Les faits, d’abord. Mercredi soir, une manifestation de protestation contre la « dangereuse » présence dans la banlieue populaire de HaTikva de milliers de réfugiés africains, surtout Erythréens et Soudanais, a dégénéré en violences xénophobes. Un millier de partisans de groupes de droite et d’extrême-droite a défilé en lançant des slogans racistes et imbéciles. Des magasins ont été caillassées et volés, des voitures conduites par des Noirs ont été pourchassées. Une député du Likoud a qualifié les pauvres bougres qui s’entassent dans ces cités de la misère de « cancer qui prolifère« . Le ministre de l’Intérieur, membre émiment du parti religieux Shass, a dit publiquement qu’il fallait « les mettre derrière les barreaux » avant de « les renvoyer chez eux« . Tant de crapuleries sont déjà en préparation, d’ailleurs… Un écœurement sans nuance. Le comportement de ces responsables politiques et de leurs séides est à vomir.

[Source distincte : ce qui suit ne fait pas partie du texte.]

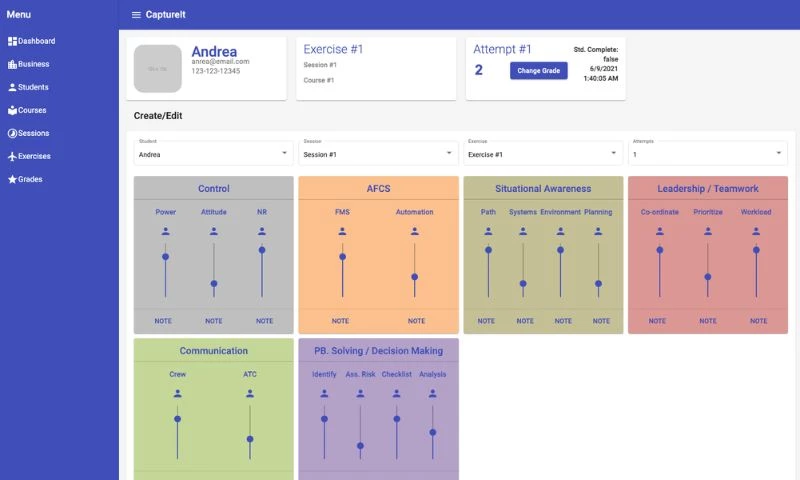This screenshot has height=480, width=800.
Task: Click the Attitude slider handle
Action: (x=214, y=284)
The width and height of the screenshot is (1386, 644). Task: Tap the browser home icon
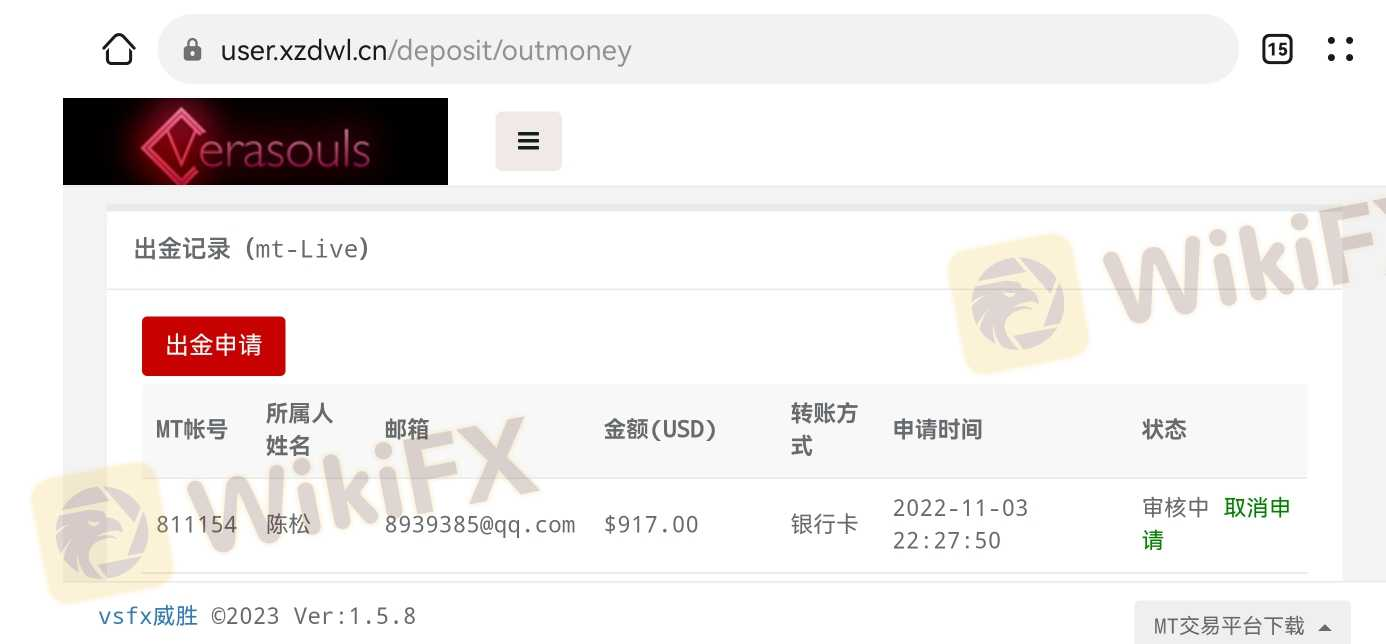pos(119,49)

Le même jour, à Asmara, le président Issaias Afeworki a chaleureusement reçu son homologue soudanais Omar el-Béchir, pour assister avec lui aux parades et aux feux d’artifice de la célébration du 24 mai 1991 — le jour béni où les chars et les camions des combattants du FPLE sont entrés dans la capitale enfin libérée de l’Erythrée. Tout sourire, sur leurs trônes, avec la télévision. Des drapeaux, des fleurs, des coups de canon. Issaias enfin libéré de sa cirrhose a pu dire publiquement quelle réussite il incarnait. Tous ont acquiescé. Contredire, c’est les oubliettes des camps pénitentiaires.

Devant l’ambassade érythréenne à Tel-Aviv, quelques centaines d’Erythréens au cœur vaillant ont bien tenté simultanément de réveiller les consciences. Mais qui les écoute ? Et parmi eux, qui est puissant ?

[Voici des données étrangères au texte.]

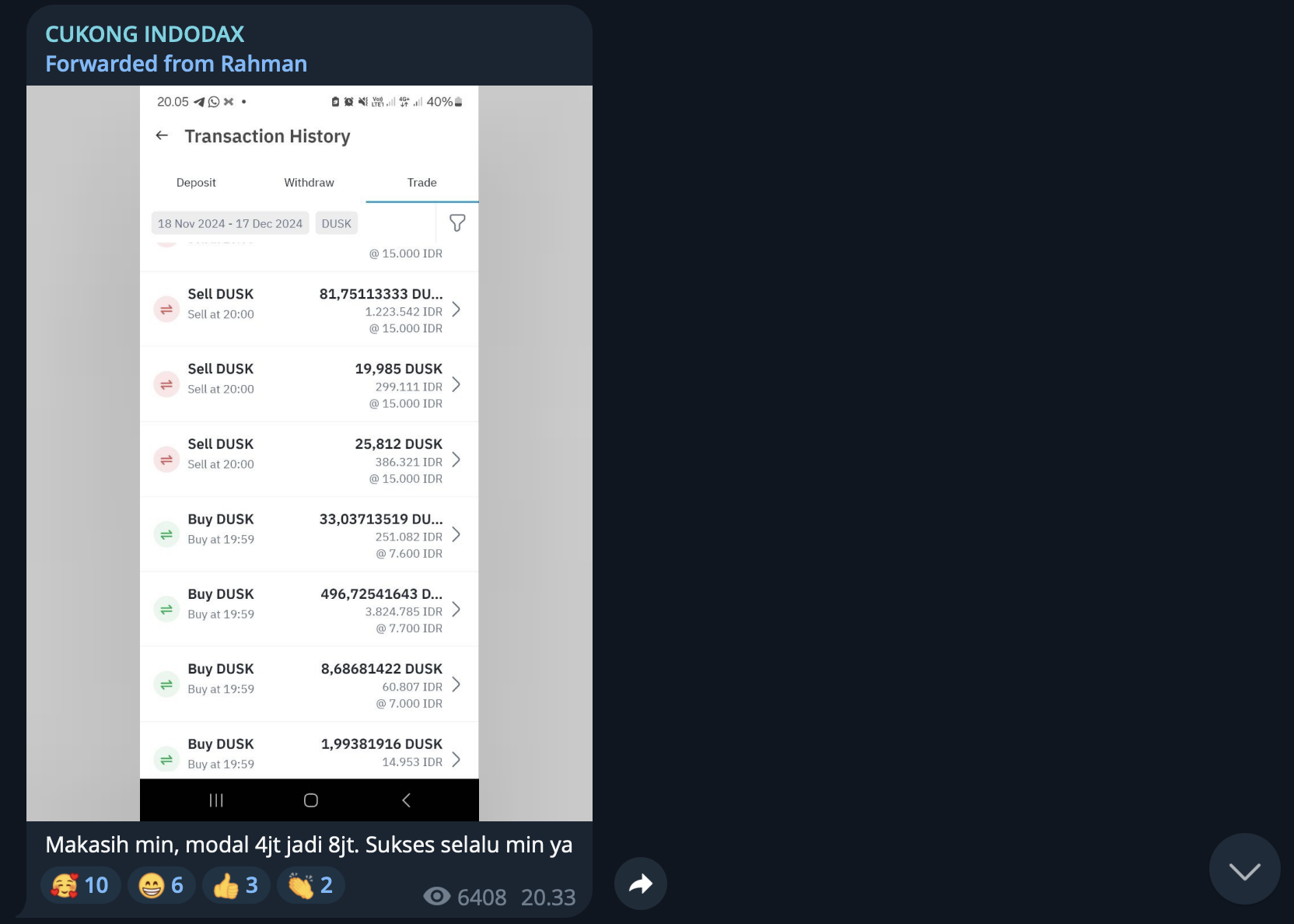This screenshot has width=1294, height=924.
Task: Toggle the grinning face reaction with 6
Action: point(161,885)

L’écrasante banalité du mal

Rien n’a eu lieu que l’écrasante banalité du mal. Et en Israël, les enfants de l’Erythrée qui ont survécu aux mafias soudanaises et égyptiennes sont condamnés à faire des ménages en silence ou à vivre de larcins. Les courageux médecins israéliens, les humanistes militants, les braves gens qui fêtent la Pâque avec les Africains, ont été réduits dans un coin, coupables. La communauté américaine elle-même a été stupéfaite, consternée. En Israël et dans la diaspora, les Juifs sont divisés, en crise. Ceux qui aident et ceux qui détestent. L’ascendant, ici et là-bas, est aux plus brutaux.

Ainsi, à quelques milliers de kilomètres de distance, les fils et filles de l’Erythrée et leurs seigneurs psychotiques ont vécu leur petite tragédie oubliée, leur chant de lamentation solitaire. Et nous, au milieu de tout ça. Et moi, qui espère que la protestation aidera, sans vraiment savoir comment ou sans rien attendre.